Viva Gold (TSXV: VAU) has announced results from a preliminary economic assessment (PEA) of the company’s wholly-owned Tonopah gold project, located 30 km northeast of the town of Tonopah in the Ralston Valley of Nevada.
The PEA estimates an open-pit heap leach operation with a mine life of six years, averaging 38,000 oz. gold per year, with annual production in the second and third years of 48,000 ounces. In total, Tonopah would produce 226,000 ounces over the life of the mine at all-in sustaining costs (AISCs) of US$1,075 per ounce.
At a base case gold price of US$1,400 per oz., the PEA forecasts an after-tax net present value of US$36.3 million at a discount rate of 5%, an internal rate of return of 22% and a 2.9-year payback.
“The key takeaway from the PEA is that we’re looking at a project that has merit and that justifies the continued investment,” James Hesketh, the company’s president and CEO, said in an interview. “The study shows that Tonopah has significant value for us and has the potential to generate cash flow that exceeds our current market value.”
Initial capital costs for the project are projected to be low at US$58 million, Hesketh said.
The early-stage exploration project is situated on a land package of about 35 sq. km on the northeast side of the San Antonio Mountains in the Walker Lane structural trend of west-central Nevada.
Gold at the project occurs as high-grade mineralization associated with high-angle structures and lower-grade mineralization is associated with an argillite-volcanic contact zone.
“The project has a strong resource that contains both high- and low-grade populations of mineralization,” said Hesketh. “So, we have several distinct high-grade cores at near-surface that give us high-value material to access very early in the life of the mine.”
The project contains total measured and indicated resources of 12.83 million tonnes grading 0.79 gram gold per tonne for 326,000 ounces.

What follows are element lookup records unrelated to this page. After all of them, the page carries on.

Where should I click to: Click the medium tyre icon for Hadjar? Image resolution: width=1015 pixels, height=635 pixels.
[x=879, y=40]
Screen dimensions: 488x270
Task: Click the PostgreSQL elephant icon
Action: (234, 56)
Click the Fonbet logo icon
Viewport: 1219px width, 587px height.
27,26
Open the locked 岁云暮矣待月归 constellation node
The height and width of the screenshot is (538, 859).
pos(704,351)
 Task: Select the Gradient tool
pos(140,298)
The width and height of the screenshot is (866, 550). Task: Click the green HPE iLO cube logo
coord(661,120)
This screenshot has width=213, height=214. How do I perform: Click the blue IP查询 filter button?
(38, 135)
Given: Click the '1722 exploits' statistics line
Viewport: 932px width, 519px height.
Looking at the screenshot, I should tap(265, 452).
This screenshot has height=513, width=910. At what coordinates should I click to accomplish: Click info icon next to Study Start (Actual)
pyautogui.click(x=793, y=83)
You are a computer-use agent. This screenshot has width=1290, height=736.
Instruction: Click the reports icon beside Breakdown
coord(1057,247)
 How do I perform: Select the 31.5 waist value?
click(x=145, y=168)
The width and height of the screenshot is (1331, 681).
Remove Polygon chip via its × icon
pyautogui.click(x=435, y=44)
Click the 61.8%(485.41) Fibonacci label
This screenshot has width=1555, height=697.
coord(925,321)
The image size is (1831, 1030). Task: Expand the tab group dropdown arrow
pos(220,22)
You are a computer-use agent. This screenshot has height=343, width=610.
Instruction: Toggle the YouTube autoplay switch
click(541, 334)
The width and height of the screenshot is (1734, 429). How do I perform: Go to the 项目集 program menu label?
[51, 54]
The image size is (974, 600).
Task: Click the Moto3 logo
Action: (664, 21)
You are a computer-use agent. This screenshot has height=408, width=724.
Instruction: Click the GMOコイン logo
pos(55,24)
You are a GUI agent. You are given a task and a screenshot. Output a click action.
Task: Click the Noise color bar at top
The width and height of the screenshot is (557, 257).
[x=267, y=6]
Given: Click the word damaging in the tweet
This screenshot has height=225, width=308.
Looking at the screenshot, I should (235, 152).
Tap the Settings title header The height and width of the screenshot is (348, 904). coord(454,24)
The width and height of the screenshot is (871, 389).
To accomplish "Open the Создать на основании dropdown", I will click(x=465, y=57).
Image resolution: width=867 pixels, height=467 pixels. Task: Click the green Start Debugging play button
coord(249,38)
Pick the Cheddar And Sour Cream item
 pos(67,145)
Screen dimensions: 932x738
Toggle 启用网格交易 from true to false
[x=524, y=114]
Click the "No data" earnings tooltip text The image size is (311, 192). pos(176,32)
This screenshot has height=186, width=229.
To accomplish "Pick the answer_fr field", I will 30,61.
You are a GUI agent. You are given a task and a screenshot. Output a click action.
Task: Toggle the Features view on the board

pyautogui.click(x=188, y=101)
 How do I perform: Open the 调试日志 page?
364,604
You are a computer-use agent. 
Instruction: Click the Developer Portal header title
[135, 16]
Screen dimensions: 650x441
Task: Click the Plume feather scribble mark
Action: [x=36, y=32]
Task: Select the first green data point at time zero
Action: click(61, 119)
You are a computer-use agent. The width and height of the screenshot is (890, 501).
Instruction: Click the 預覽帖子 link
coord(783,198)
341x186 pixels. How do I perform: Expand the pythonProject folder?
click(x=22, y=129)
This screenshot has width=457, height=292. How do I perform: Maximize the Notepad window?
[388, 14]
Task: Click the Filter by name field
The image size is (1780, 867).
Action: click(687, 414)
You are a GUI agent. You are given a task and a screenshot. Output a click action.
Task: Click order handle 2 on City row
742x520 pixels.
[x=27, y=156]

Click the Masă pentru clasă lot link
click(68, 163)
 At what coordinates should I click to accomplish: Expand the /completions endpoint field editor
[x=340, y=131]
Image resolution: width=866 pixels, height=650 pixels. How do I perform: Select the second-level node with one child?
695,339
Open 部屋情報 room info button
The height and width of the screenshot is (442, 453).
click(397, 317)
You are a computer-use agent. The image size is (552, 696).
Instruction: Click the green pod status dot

Inferred resources add another 8.4 million tonnes grading 0.67 gram gold per tonne for 181,000 contained oz. gold.
The mineral resource estimate used a cut-off grade of 0.20 gram gold per tonne argillite and 0.25 gram gold per tonne for volcanic-hosted mineralization.
Hesketh noted that because around two-thirds of the resource estimate falls into the measured and indicated category, “the project is already well-drilled and so presents a lower implementation risk.”
Tonopah also benefits from excellent logistics, with paved road access, nearby power, water and mining-support infrastructure, including Komatsu and Caterpillar dealers and supply depots in Las Vegas and Cat and Komatsu parts depots and mining-specific machine shops in Round Mountain, located 50 km north of the project, Hesketh said.
The company now plans to undertake 3,000 to 4,000 metres of infill and step-out drilling at the project.
“We will continue to value-add to the project, with the infill and step-out drilling programs looking to convert inferred mineralization to measured and indicated status,” Hesketh said. “They will also help to plug gaps in our geological model by converting waste to mineralization.”
This, he added, will serve two purposes: “The first is to move the project closer to feasibility level, and the second is to reduce the strip ratio within the pit.”
The company also plans to undertake metallurgical test work to further optimize and improve gold recoveries. Current recovery rates are 83% in the argillite mineralization and 58% in the volcanic mineralization. The tests will be conducted in parallel to the drilling programs.
At press time in Toronto, Viva Gold was trading at 28¢ per share within a 52-week trading range of 14¢ and 35¢.
The company has 24 million common shares outstanding for a $7.42-million market capitalization.